Mean Absolute Deviation
- Formula: ( \frac{\Sigma |x_i - \bar{x}|}{n} )
Standard Deviation
- More commonly used measure of variability.
- Formula for population: ( \sigma = \sqrt{\frac{\Sigma (x_i - \mu)^2}{N}} )
- Formula for sample: ( s = \sqrt{\frac{\Sigma (x_i - \bar{x})^2}{n-1}} )
- Using ( n-1 ) gives a better estimate for small sample sizes.
- Variance: Square of standard deviation.
Transformation of Standard Deviation
- ( y = ax ) results in ( s_y = a \times s_x )

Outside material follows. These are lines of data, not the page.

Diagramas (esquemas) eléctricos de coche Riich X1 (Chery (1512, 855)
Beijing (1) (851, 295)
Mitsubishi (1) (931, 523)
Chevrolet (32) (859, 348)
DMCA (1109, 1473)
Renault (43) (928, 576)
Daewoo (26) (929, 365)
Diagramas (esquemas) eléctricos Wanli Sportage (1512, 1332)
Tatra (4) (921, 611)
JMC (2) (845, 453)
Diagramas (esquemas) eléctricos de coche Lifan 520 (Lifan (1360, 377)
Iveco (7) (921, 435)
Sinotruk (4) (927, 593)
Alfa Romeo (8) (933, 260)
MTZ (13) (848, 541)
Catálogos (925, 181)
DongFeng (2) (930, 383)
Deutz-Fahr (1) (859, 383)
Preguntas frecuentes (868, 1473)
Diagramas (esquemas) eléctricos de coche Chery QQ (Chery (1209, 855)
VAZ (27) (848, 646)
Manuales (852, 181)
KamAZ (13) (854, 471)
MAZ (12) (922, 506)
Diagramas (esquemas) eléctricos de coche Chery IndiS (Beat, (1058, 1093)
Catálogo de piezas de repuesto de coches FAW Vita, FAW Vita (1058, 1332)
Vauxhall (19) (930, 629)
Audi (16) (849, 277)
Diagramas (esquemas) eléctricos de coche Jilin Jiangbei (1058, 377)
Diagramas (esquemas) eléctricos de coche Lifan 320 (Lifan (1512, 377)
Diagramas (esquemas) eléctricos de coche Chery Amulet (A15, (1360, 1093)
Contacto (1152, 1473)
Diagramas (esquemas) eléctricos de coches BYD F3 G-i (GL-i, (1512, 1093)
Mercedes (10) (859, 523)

- ( y = c + x ) does not change ( s_x )
- For grouped data, use frequency to calculate mean and variance.
Conclusion
- Arithmetic mean, median, and mode have specific use cases.
- Standard deviation is vital for understanding data dispersion.
- Population vs. sample standard deviation calculation differs slightly.
- Transformations of data do not affect standard deviation unless scaled by a factor.
Thank you for your attention. We will continue in the next lecture.